Stored data entries:
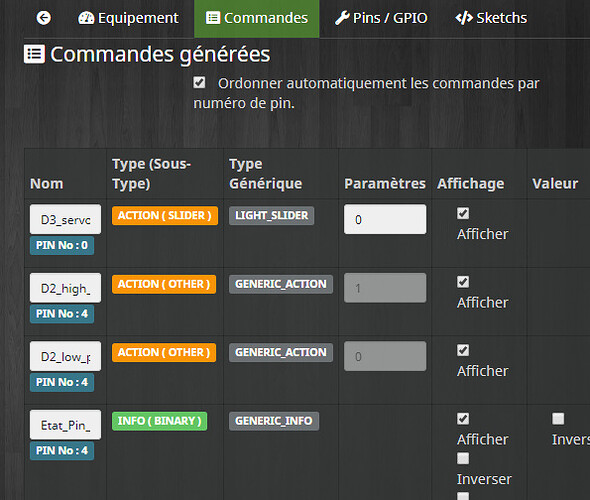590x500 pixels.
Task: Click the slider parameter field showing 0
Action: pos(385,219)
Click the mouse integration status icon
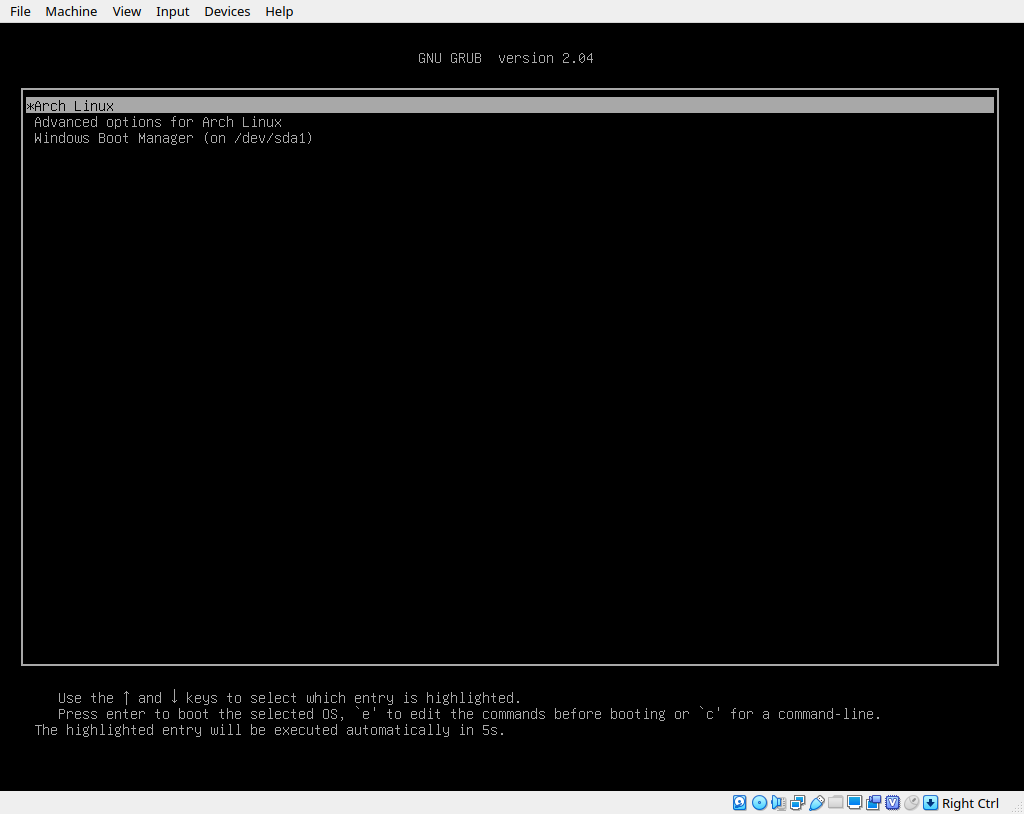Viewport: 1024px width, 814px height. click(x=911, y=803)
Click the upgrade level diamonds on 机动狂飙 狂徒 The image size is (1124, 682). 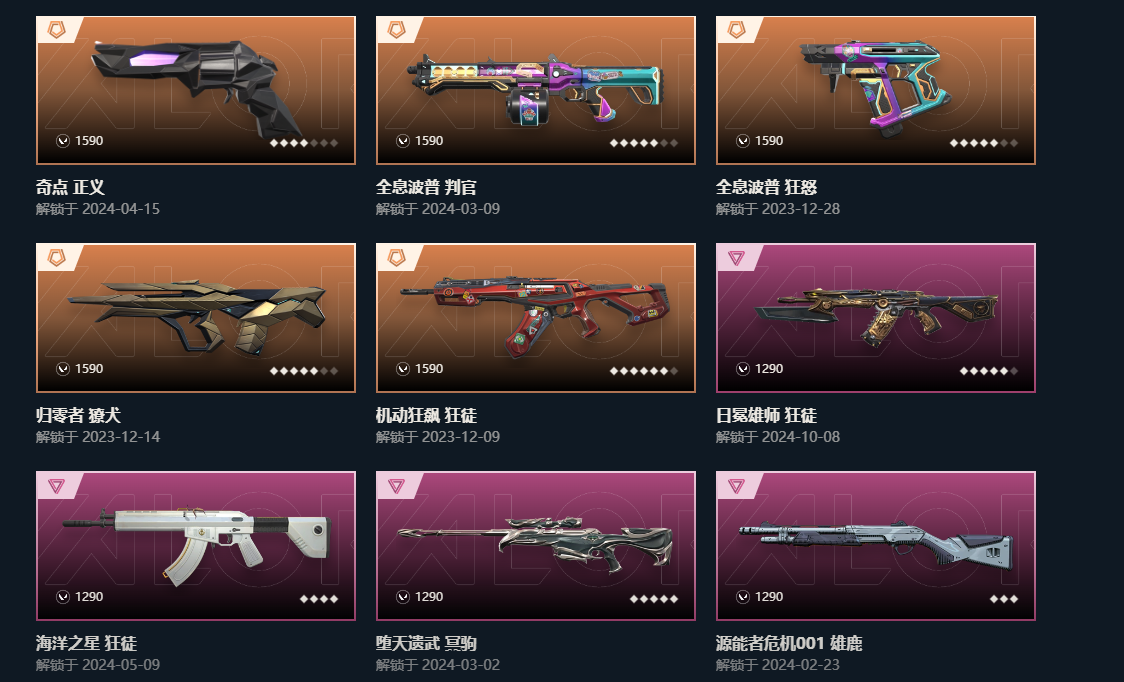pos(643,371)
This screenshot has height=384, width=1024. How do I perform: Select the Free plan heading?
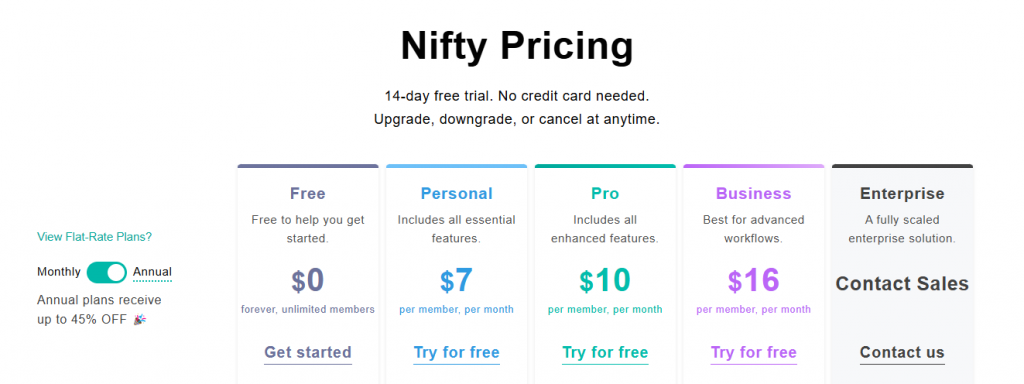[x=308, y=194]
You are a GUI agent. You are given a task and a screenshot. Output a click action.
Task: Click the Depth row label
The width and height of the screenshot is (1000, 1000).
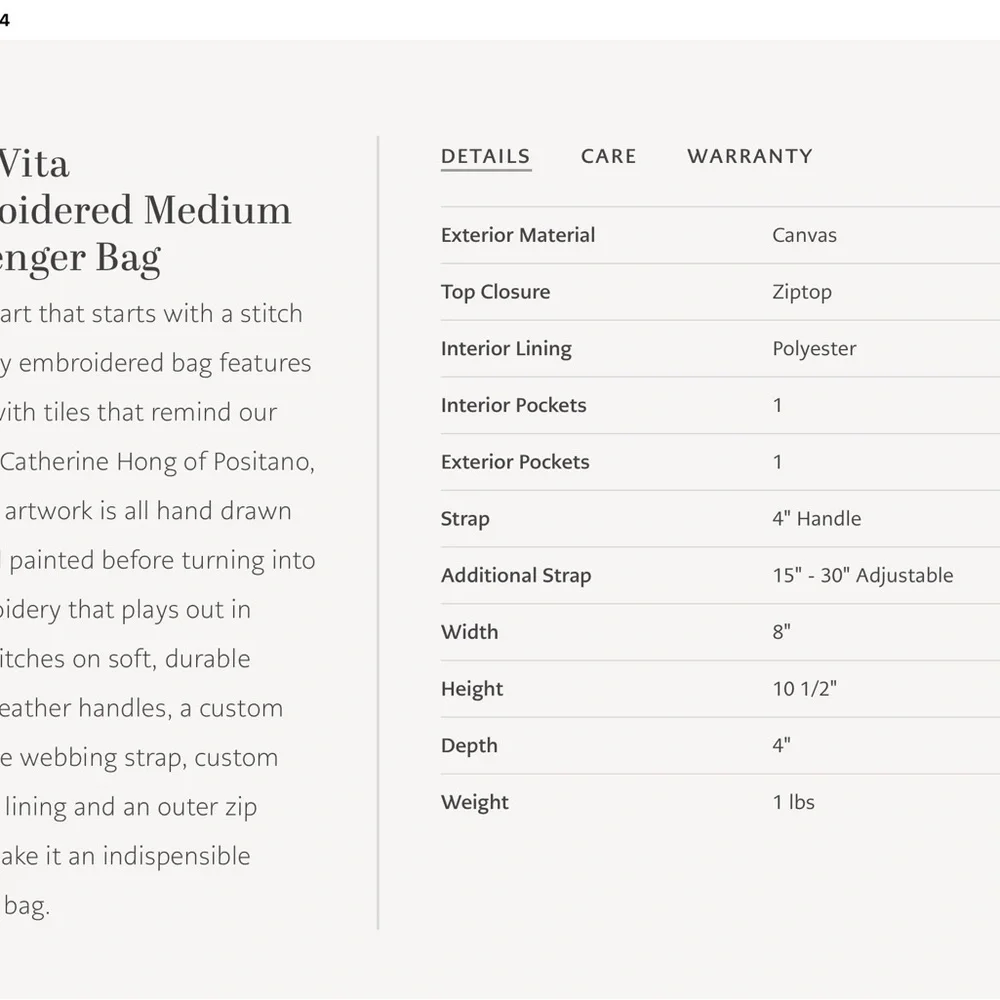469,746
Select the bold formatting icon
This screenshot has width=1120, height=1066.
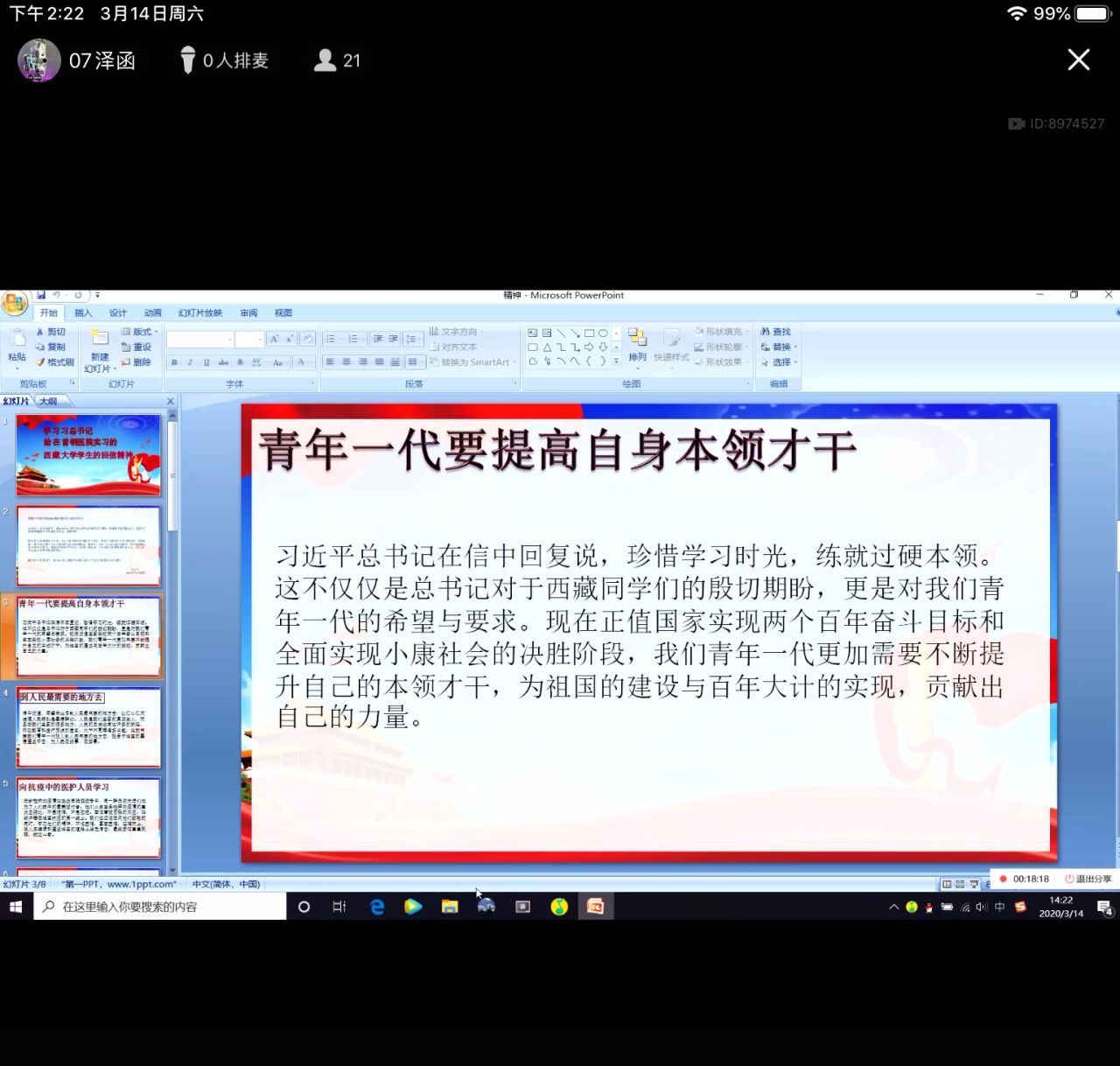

DIRECTIONS FOR THIS TASK: Transcribe the span of lines that runs from the line with "Task: Click the Depth row label" to the end of the data, both ends included, exactly, with nothing else and no pictures.

EXPECTED ANSWER:
Task: Click the Depth row label
The width and height of the screenshot is (1000, 1000).
469,746
Select the bold formatting icon
This screenshot has width=1120, height=1066.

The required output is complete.